Claire Messud’s New Novel Maps the Search for a Home That Never Was

“This Strange Eventful History” traces three generations of an itinerant French family with roots in colonial Algeria.
A woman hugging a man on the edge of a cliff.
Messud’s novels frequently feature characters who are adrift and unmoored, with complex lineages that scan as vaguely foreign wherever they are.Illustration by Juan Bernabeu

What becomes of an attaché when the country he is attached to vanishes? In “This Strange Eventful History,” by Claire Messud, a thirty-four-year-old French naval officer in Salonica (present-day Thessaloniki) learns that Nazi troops have breached the gates of Paris. Every matter is suddenly a pressing one, even his attendance at a cocktail reception at the Romanian consul’s home that evening. Should he go? If so, who, exactly, would he be representing? “We haven’t ceased to exist. We haven’t ceased to be French,” he tells himself, trying to make it true. The naval attaché, Gaston Cassar, had been sent to Salonica the year before, in 1939, to spy on Mussolini’s men in the Aegean Sea. But now, with the theatre of war shifted, he finds himself marooned in a “remote and irrelevant backwater.”
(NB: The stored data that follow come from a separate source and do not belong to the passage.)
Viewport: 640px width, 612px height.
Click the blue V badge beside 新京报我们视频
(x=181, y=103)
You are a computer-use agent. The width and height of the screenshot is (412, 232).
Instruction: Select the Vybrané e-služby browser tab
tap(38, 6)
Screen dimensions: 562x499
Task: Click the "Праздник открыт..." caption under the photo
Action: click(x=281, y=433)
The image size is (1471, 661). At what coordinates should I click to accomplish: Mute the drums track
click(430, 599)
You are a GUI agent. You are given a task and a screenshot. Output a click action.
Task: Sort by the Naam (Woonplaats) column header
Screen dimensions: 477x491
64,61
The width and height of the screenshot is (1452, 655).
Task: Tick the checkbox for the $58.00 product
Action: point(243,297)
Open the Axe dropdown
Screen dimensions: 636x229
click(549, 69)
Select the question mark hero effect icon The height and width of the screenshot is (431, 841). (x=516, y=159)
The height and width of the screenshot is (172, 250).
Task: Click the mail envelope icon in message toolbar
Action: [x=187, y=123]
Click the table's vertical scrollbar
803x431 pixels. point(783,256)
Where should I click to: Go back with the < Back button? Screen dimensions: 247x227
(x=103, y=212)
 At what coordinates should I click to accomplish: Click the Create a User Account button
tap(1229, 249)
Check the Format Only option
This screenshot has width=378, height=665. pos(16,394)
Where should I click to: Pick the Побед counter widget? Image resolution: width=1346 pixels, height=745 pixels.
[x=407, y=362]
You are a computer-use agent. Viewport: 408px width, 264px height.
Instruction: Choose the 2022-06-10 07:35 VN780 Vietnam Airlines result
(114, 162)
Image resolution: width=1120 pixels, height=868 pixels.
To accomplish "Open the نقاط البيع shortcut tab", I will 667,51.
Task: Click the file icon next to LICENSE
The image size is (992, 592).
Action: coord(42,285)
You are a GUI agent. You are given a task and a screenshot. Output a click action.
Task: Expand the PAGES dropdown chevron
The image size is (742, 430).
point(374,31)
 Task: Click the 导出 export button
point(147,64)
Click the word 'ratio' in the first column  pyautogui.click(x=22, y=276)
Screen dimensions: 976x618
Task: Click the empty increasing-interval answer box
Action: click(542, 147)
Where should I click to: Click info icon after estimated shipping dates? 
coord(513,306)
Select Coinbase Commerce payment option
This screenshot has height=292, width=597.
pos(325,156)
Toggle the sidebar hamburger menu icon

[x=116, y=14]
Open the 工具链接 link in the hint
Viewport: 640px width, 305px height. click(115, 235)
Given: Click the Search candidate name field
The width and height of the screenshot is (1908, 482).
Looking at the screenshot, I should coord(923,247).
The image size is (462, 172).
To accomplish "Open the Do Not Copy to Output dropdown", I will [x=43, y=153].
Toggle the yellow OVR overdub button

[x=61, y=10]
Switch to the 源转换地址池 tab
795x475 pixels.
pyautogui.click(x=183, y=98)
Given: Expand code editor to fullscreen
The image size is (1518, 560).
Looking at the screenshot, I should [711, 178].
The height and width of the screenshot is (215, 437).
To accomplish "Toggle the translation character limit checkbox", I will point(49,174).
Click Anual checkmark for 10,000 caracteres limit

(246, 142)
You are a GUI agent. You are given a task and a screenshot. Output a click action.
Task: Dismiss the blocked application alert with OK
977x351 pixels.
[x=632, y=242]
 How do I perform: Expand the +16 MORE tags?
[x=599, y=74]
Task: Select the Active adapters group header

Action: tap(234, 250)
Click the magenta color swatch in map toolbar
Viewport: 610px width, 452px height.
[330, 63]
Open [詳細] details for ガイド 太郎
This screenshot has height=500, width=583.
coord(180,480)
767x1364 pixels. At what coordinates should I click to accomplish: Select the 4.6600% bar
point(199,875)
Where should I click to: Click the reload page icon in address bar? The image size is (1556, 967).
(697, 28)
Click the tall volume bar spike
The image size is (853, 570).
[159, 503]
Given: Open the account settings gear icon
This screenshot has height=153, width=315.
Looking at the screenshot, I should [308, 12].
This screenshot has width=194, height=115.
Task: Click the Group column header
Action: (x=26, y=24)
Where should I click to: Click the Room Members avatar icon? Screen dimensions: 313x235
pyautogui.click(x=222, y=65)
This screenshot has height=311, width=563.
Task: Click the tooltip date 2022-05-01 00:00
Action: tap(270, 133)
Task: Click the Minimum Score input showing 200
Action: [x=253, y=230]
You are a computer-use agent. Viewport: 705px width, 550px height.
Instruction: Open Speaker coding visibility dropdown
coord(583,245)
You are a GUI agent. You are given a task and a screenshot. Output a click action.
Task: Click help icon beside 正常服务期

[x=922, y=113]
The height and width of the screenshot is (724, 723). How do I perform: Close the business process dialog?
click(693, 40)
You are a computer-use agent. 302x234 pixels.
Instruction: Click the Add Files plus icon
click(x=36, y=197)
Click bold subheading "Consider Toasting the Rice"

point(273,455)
Feeling “rudderless,” Gaston lies on his bed, a crucifix hovering on the wall above him. Looking down at his own naked, forsaken body, he sees a man “far from combat, womanish, a eunuch cowering at the sidelines of the war,” his penis “dangling uselessly.” He has two options to revive his manhood: he can bravely heed the call of Charles de Gaulle, who, by radio, urges all French soldiers who “want to remain free” to make their way to London to join the Resistance, or he can take a post in Beirut that would safely reunite him with his wife, Lucienne. The latter, however, would mean serving the Vichy regime. Love of country thus becomes a question of love or country. Gaston answers his siren’s call, reasoning that he and Lucienne are “two halves from Plato’s Symposium, who had found each other and their life’s purpose.” Theirs is a love so fervent that it triumphs over nationalism, a different mythos of the unified whole.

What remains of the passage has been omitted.